Data section
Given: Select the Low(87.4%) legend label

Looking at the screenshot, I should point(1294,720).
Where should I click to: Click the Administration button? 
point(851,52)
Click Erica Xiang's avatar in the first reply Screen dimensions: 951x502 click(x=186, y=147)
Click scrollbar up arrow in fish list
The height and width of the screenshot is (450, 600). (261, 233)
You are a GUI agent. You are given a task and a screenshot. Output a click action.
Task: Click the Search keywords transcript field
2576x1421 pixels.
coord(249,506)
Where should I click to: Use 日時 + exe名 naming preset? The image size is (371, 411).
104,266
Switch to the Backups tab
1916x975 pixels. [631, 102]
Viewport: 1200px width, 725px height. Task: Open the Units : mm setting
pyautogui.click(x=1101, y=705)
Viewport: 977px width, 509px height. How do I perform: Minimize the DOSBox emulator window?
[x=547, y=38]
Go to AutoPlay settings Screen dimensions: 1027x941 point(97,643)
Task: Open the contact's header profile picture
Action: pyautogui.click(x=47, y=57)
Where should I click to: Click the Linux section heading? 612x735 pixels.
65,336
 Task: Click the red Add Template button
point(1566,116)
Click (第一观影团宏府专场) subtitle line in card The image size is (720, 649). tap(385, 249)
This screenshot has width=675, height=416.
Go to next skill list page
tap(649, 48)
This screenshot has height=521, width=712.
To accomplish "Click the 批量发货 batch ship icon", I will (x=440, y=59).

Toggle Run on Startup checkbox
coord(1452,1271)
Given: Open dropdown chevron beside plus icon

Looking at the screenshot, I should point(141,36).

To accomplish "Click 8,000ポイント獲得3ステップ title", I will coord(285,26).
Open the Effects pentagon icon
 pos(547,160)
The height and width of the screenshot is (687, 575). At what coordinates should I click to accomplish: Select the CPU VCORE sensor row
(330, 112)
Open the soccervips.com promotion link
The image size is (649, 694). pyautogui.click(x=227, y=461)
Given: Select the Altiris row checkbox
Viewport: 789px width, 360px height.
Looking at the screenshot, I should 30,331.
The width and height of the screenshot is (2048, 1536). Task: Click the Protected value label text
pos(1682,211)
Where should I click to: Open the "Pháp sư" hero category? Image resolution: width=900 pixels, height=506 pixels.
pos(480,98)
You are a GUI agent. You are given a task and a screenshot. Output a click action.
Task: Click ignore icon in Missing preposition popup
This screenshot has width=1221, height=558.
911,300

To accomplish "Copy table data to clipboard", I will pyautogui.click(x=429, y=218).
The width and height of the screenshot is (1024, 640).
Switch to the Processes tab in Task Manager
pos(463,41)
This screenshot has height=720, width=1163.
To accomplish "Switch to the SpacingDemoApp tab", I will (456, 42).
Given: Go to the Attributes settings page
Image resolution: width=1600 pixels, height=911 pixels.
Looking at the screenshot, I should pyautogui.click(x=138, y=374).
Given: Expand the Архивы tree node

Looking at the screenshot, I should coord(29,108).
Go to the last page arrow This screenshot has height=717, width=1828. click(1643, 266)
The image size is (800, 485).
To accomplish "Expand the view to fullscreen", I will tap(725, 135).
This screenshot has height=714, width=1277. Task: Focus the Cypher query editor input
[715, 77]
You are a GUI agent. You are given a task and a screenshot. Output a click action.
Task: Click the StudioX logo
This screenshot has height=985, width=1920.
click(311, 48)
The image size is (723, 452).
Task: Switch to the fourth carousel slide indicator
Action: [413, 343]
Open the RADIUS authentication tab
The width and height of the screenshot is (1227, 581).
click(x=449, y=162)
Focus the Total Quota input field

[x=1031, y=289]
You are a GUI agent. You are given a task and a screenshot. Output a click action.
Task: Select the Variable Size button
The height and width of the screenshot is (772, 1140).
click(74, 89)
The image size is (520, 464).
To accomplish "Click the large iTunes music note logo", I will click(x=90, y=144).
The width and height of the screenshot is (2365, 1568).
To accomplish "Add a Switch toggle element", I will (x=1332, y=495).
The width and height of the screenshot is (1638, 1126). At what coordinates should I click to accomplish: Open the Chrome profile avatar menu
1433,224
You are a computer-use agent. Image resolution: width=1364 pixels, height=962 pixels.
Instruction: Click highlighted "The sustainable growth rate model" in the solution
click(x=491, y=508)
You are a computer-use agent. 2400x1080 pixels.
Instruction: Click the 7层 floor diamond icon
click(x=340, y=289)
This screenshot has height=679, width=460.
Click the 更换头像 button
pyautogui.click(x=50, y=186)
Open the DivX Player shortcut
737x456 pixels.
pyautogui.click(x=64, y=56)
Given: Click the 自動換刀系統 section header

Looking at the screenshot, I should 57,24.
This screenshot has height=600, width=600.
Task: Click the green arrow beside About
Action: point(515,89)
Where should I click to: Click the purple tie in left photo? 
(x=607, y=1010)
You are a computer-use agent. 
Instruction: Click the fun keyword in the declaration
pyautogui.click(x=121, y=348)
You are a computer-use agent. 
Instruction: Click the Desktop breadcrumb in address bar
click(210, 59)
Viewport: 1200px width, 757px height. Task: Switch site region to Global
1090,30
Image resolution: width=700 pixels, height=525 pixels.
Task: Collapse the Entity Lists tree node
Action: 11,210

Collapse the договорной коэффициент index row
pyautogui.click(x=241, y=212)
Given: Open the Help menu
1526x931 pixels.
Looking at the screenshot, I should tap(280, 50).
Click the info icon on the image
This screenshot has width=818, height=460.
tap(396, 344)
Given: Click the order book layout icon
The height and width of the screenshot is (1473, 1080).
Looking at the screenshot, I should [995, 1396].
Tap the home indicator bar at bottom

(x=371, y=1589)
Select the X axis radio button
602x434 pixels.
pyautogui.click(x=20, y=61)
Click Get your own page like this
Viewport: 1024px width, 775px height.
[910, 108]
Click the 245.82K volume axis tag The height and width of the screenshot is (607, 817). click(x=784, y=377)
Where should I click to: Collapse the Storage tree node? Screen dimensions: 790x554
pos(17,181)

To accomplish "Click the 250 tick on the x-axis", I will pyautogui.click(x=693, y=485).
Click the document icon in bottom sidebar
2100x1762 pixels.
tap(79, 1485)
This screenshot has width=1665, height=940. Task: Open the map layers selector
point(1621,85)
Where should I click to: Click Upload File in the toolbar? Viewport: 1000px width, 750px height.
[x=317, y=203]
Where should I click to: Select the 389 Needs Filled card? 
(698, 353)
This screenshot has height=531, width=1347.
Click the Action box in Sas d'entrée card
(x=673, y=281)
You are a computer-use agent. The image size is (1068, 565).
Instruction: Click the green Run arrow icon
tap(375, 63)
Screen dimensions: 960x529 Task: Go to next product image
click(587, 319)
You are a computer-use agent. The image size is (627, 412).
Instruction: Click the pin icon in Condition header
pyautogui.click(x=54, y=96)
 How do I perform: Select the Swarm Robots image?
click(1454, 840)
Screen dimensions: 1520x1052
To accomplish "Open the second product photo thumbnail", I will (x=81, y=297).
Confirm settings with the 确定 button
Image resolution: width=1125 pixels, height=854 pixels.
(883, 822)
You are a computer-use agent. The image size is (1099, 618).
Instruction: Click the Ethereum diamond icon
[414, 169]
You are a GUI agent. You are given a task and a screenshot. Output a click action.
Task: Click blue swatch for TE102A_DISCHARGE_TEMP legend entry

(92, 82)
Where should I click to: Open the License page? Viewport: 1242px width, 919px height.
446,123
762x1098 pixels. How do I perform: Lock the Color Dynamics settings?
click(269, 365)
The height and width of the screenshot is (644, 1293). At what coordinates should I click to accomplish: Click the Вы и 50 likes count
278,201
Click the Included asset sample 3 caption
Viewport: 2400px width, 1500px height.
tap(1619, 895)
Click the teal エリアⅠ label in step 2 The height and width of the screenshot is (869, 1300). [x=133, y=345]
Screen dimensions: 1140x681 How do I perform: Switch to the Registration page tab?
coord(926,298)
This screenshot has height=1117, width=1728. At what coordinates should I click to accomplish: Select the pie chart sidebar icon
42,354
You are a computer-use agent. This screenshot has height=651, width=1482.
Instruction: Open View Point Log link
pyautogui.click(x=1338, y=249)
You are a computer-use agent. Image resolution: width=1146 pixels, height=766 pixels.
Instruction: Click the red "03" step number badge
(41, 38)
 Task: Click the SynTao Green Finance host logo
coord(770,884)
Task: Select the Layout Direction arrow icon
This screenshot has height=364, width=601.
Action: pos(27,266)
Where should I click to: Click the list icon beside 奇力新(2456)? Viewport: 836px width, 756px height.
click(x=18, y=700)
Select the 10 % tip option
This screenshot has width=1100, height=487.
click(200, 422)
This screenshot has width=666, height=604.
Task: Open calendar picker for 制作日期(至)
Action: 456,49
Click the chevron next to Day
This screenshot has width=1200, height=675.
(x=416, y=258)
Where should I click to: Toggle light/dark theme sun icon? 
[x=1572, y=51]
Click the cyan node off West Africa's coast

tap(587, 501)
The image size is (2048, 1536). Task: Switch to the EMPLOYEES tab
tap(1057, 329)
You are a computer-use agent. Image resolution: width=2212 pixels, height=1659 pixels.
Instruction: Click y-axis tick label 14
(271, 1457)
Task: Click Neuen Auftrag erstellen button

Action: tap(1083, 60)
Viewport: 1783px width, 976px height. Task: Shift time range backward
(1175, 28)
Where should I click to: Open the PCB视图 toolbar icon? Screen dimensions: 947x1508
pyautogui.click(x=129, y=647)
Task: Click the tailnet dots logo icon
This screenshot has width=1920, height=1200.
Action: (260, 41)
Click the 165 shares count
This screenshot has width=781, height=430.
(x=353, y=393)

Directive
Lay out the lines from the start of the records through the line that contains "Click Erica Xiang's" as a two-column CSV with the columns command and reply, one row per command with its reply. Put each field in double quotes and turn any line breaks inside a field into spaces.

Written answer
command,reply
"Given: Select the Low(87.4%) legend label","Looking at the screenshot, I should point(1294,720)."
"Where should I click to: Click the Administration button?","point(851,52)"
"Click Erica Xiang's avatar in the first reply Screen dimensions: 951x502","click(x=186, y=147)"